**What the exercise asks:** Copy the final lines exactly, starting at the one that contains "1197x862 pixels. At" and ending with the last line of the listing below. Pictures are not part of the copy.

**Provided information:**
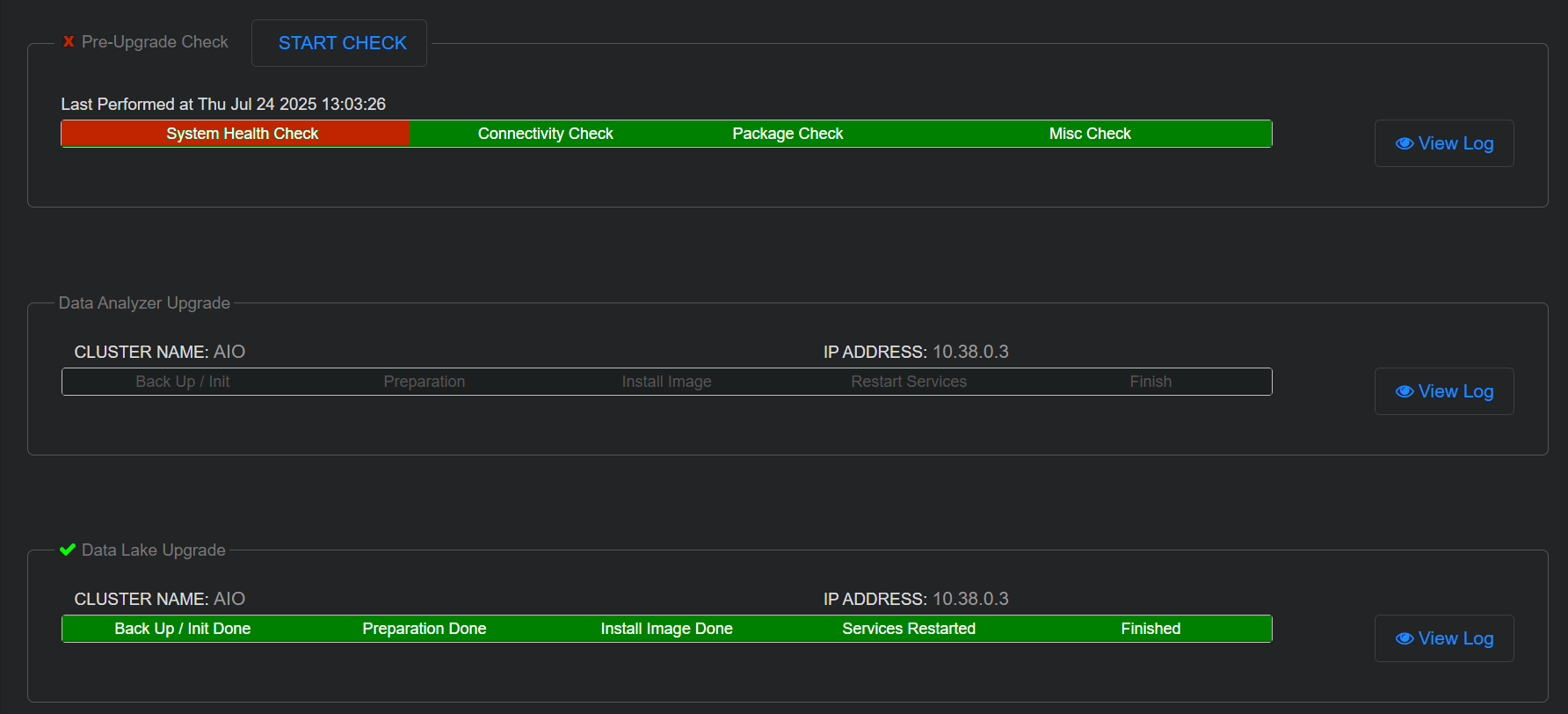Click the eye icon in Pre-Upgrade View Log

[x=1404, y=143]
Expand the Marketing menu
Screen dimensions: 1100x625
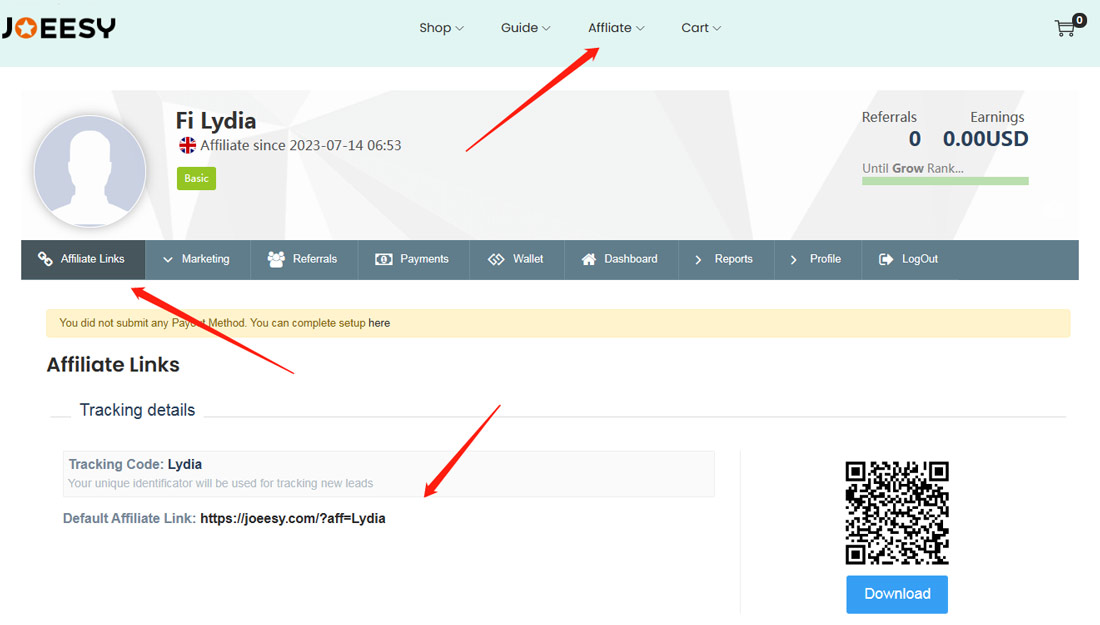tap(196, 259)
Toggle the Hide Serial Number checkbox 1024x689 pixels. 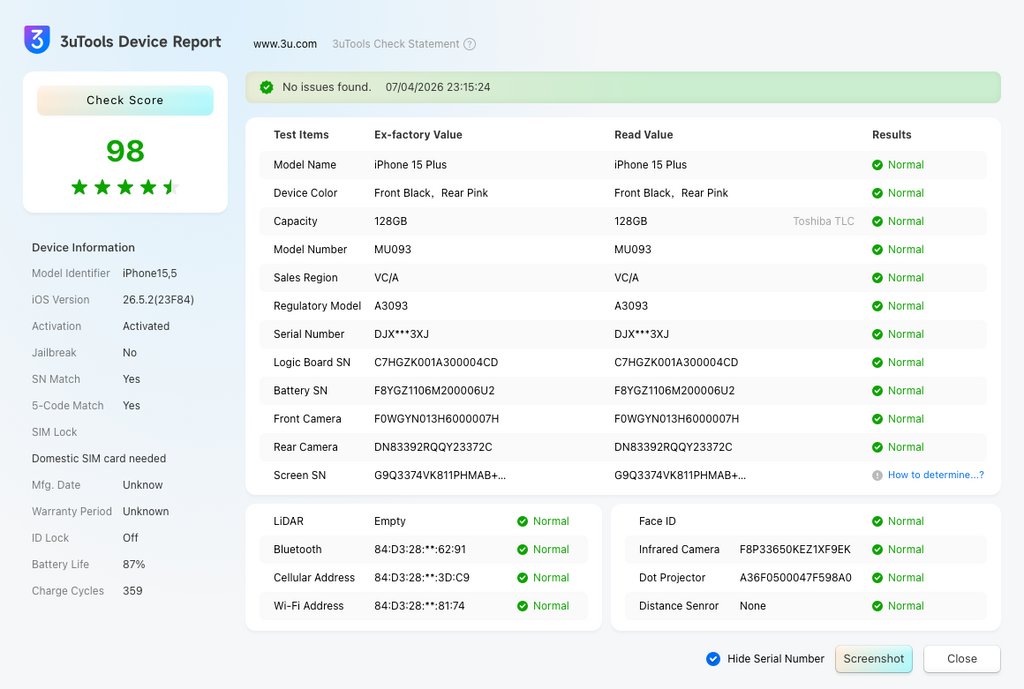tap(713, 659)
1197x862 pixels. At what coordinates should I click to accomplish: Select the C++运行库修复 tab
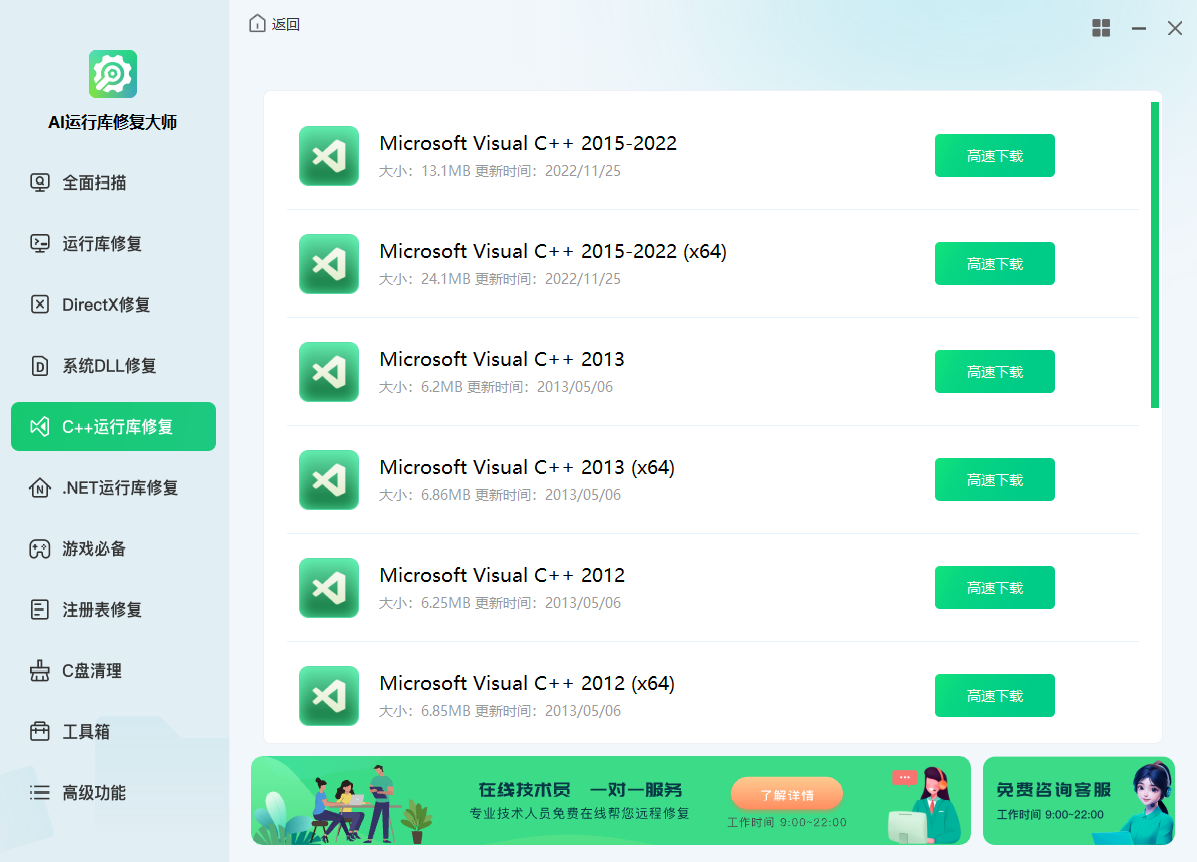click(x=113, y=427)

**Answer to this problem:**
1197x862 pixels. At what coordinates should I click to accomplish: Select the C++运行库修复 tab
click(x=113, y=427)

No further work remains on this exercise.